**Questions:**
1. Recopiez tout le passage du texte sur l'école de Gahisi, depuis « A l’extérieur des » jusqu'à « étudié dans l’avant-midi. ».
2. Reprenez le texte sur l'école de Gahisi là où il s'arrête et poursuivez-le.

**Extrait du document:**
A l’extérieur des classes, une fille berce un bébé dont elle porte sur le dos. Pourtant, ce n’est pas une nounou. C’est une écolière. Elle donne un coup de main à l’une des deux enseignantes dispensant les cours dans la classe de la première et de la deuxième année. Elle suit les cours à travers la fenêtre.
Les cas d’abondons sont alarmants
Cette école donne l’impression d’un établissement bien organisé. L’effectif des écoliers n’est pas pléthorique. Deux apprenants par banc pupitre. Cependant, la réalité est toute autre. L’ecofo Gahisi n’a que deux salles de classe. Les élèves qui suivent les cours sont de la première et de la deuxième année. Ceux de la troisième, de la quatrième année, cinquième année, sixième année ont étudié dans l’avant-midi.

Entrées enregistrées:

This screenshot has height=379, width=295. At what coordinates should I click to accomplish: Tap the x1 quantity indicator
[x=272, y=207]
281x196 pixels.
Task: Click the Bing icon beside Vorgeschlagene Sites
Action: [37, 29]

**Liste des réponses:**
1.
A l’extérieur des classes, une fille berce un bébé dont elle porte sur le dos. Pourtant, ce n’est pas une nounou. C’est une écolière. Elle donne un coup de main à l’une des deux enseignantes dispensant les cours dans la classe de la première et de la deuxième année. Elle suit les cours à travers la fenêtre.
Les cas d’abondons sont alarmants
Cette école donne l’impression d’un établissement bien organisé. L’effectif des écoliers n’est pas pléthorique. Deux apprenants par banc pupitre. Cependant, la réalité est toute autre. L’ecofo Gahisi n’a que deux salles de classe. Les élèves qui suivent les cours sont de la première et de la deuxième année. Ceux de la troisième, de la quatrième année, cinquième année, sixième année ont étudié dans l’avant-midi.

2.
Outre cela, cette école fait face à un véritable problème. Les chiffres des cas d’abandons scolaire font froid dans le dos. Alexis Misigaro, directeur de cet établissement, s’inquiète. « Les cas d’abandons sont alarmants. Au cours du premier trimestre, sur l’effectif de 424 écoliers, 40 ont quitté l’école »
Parmi ces cas abandons, 25 sont des écoliers batwa. L’école compte 53 écoliers de batwa. L’ecofo Gahisi enregistre le plus grand effectif d’écoliers batwa de la direction communale d’enseignement de Musigati.
Pour tirer la sonnette d’alarme, le directeur brosse le tableau des cas d’abandons de deux dernières années scolaires. « L’année scolaire 2020/2021, sur l’effectif de 391 écoliers, nous n’avons enregistré que trois cas d’abandons. L’année scolaire 2019/2020, sur 274 élèves, seuls 3 ont abandonné. », souligne Alexis Misigaro
Le taux de réussite en decrescendo
D’après ce responsable, ces abandons s’expliquent par une principale raison: le système de cantine scolaire ne fonctionne plus. Depuis le début de décembre 2021, les stocks alimentaires sont vides.
Lorsqu’il y a rupture de stocks, précise Alexis Misigaro, cet établissement compte beaucoup d’absences parce que de nombreux ménages n’ont pas assez de moyens pour nourrir leurs enfants.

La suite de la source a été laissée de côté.